The state will sell three pieces of property at Kentucky School for the Deaf but says it has no current plans to do the same with larger, unused portions of the campus.
The Surplus Property Division of the Kentucky Finance and Administration Cabinet started advertising last week for sealed bids on three parcels of surplussed property on South Second Street.
The three parcels are referred to as A, B and D.
Parcel A is .43 of an acre at the corner of South Second and Fackler streets.
Parcel B is .61 of an acre on South Second to the rear of Parcel D, a .95-acre lot with a house. Known as the engineer’s house, the two-story structure sits at the corner of South Second and Jacobs streets.
Prospective bidders could tour the house from 10 a.m. to 2 p.m. today.
The Department of Finance plans to open the bids at 11 a.m. April 18 in Frankfort.
As enrollment at KSD has fallen over the years, there has been extensive discussion about plans the Kentucky Board of Education, which has authority over the school, has to sell or possibly repurpose portions of the roughly 170-acre campus.
A previous comprehensive plan included reducing the size of the campus by as much as nearly two-thirds, and a local task force came up with recommendations several years ago that included surplussing parts of campus so more of the downtown property could be put to use.
Department of Education spokeswoman Lisa Gross said her agency decides how to dispense property and then makes recommendations to the state board.
Gross said no other property has been surplussed and there are no immediate plans to surplus more lots. She said those decisions are part of a long-term plan for KSD and Kentucky School for the Blind.
Despite recent speculation about the availability of parts of the KSD campus that front on Stanford Road, Gross said no other moves have been signed off on.

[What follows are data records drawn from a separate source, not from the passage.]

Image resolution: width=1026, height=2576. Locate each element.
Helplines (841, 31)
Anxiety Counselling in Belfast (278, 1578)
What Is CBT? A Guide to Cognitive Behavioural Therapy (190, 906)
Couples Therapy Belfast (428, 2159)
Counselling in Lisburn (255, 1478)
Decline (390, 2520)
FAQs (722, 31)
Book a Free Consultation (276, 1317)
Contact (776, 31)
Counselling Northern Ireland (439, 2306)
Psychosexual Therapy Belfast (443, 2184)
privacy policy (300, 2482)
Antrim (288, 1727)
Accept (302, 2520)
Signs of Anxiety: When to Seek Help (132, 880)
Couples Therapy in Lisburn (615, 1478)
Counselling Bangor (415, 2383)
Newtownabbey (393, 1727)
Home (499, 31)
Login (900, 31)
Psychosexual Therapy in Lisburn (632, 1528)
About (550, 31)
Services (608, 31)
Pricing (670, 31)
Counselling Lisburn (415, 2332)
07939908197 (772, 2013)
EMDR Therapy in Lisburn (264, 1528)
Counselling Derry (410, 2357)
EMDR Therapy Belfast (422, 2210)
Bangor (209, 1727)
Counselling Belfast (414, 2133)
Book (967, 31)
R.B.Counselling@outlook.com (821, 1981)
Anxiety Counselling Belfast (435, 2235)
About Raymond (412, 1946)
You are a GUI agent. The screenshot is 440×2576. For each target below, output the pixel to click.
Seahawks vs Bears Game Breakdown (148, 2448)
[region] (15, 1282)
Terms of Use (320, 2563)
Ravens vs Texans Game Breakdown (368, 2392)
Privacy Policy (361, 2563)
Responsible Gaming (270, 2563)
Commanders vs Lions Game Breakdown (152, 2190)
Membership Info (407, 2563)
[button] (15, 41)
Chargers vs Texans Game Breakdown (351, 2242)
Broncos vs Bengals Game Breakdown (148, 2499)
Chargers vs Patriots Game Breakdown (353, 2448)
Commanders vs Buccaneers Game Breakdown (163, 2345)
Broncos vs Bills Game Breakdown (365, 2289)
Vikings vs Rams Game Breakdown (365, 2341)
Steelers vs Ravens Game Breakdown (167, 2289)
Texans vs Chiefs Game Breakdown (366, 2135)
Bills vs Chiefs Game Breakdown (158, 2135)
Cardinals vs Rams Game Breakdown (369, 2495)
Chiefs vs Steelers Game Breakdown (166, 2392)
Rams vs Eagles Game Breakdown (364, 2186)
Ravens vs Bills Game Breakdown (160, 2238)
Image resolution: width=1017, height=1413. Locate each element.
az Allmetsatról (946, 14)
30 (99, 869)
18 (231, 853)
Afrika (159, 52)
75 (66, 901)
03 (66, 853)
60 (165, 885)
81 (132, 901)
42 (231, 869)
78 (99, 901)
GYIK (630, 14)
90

“No final decisions have been made on other parts of the campus, including the acreage along Stanford Road,” Gross wrote in an e-mail. “We have been in discussions over the past few years with the city of Danville and the Danville Independent (and) Boyle County school districts, but no final plans have been made.”
Because the property is owned by the state, it has not been subject to local planning and zoning regulations in the past.
P&Z Director Paula Bary said the properties being sold are zoned GR-B, or General Residential-small lot, meaning they could be used for single-family homes or duplexes.